### Records for this exercise

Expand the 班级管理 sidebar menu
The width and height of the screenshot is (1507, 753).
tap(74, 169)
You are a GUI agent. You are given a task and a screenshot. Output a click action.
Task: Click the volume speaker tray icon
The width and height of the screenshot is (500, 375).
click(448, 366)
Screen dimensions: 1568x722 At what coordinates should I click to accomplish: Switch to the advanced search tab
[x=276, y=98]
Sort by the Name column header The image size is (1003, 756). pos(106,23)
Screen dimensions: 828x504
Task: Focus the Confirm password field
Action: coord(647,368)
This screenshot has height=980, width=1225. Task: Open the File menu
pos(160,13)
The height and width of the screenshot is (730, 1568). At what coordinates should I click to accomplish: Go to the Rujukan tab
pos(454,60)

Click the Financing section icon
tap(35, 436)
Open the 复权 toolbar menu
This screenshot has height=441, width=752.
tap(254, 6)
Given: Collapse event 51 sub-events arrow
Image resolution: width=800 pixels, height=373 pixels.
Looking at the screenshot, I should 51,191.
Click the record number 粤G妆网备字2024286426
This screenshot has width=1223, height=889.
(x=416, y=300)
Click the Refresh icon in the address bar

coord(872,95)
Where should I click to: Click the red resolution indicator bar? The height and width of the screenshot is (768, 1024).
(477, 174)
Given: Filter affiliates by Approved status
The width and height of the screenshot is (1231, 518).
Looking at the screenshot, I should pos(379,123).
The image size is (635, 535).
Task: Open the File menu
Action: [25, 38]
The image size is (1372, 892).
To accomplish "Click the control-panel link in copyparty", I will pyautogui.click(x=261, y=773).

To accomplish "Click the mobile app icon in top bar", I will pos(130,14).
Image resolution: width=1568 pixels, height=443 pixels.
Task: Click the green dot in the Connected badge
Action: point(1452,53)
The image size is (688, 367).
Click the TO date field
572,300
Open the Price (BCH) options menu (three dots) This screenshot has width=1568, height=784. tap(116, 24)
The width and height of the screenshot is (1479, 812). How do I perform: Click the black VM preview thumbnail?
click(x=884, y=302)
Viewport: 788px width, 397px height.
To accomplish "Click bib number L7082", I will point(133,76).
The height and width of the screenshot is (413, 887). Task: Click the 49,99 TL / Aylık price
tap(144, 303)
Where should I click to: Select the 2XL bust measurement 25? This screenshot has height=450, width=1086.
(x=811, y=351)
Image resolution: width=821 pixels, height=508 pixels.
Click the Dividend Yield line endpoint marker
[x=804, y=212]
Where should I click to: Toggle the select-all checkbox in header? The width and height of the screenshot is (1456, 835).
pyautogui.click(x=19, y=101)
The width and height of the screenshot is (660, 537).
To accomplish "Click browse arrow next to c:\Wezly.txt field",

######

> Your goal: Give the listing above as a JSON list of strings, with one string for each line and blank lines omitted.

> Task solution:
[
  "Expand the 班级管理 sidebar menu",
  "The width and height of the screenshot is (1507, 753).",
  "tap(74, 169)",
  "You are a GUI agent. You are given a task and a screenshot. Output a click action.",
  "Task: Click the volume speaker tray icon",
  "The width and height of the screenshot is (500, 375).",
  "click(448, 366)",
  "Screen dimensions: 1568x722 At what coordinates should I click to accomplish: Switch to the advanced search tab",
  "[x=276, y=98]",
  "Sort by the Name column header The image size is (1003, 756). pos(106,23)",
  "Screen dimensions: 828x504",
  "Task: Focus the Confirm password field",
  "Action: coord(647,368)",
  "This screenshot has height=980, width=1225. Task: Open the File menu",
  "pos(160,13)",
  "The height and width of the screenshot is (730, 1568). At what coordinates should I click to accomplish: Go to the Rujukan tab",
  "pos(454,60)",
  "Click the Financing section icon",
  "tap(35, 436)",
  "Open the 复权 toolbar menu",
  "This screenshot has height=441, width=752.",
  "tap(254, 6)",
  "Given: Collapse event 51 sub-events arrow",
  "Image resolution: width=800 pixels, height=373 pixels.",
  "Looking at the screenshot, I should 51,191.",
  "Click the record number 粤G妆网备字2024286426",
  "This screenshot has width=1223, height=889.",
  "(x=416, y=300)",
  "Click the Refresh icon in the address bar",
  "coord(872,95)",
  "Where should I click to: Click the red resolution indicator bar? The height and width of the screenshot is (768, 1024).",
  "(477, 174)",
  "Given: Filter affiliates by Approved status",
  "The width and height of the screenshot is (1231, 518).",
  "Looking at the screenshot, I should pos(379,123).",
  "The image size is (635, 535).",
  "Task: Open the File menu",
  "Action: [25, 38]",
  "The image size is (1372, 892).",
  "To accomplish \"Click the control-panel link in copyparty\", I will pyautogui.click(x=261, y=773).",
  "To accomplish \"Click the mobile app icon in top bar\", I will pos(130,14).",
  "Image resolution: width=1568 pixels, height=443 pixels.",
  "Task: Click the green dot in the Connected badge",
  "Action: point(1452,53)",
  "The image size is (688, 367).",
  "Click the TO date field",
  "572,300",
  "Open the Price (BCH) options menu (three dots) This screenshot has width=1568, height=784. tap(116, 24)",
  "The width and height of the screenshot is (1479, 812). How do I perform: Click the black VM preview thumbnail?",
  "click(x=884, y=302)",
  "Viewport: 788px width, 397px height.",
  "To accomplish \"Click bib number L7082\", I will point(133,76).",
  "The height and width of the screenshot is (413, 887). Task: Click the 49,99 TL / Aylık price",
  "tap(144, 303)",
  "Where should I click to: Select the 2XL bust measurement 25? This screenshot has height=450, width=1086.",
  "(x=811, y=351)",
  "Image resolution: width=821 pixels, height=508 pixels.",
  "Click the Dividend Yield line endpoint marker",
  "[x=804, y=212]",
  "Where should I click to: Toggle the select-all checkbox in header? The width and height of the screenshot is (1456, 835).",
  "pyautogui.click(x=19, y=101)",
  "The width and height of the screenshot is (660, 537).",
  "To accomplish \"Click browse arrow next to c:\\Wezly.txt field\","
]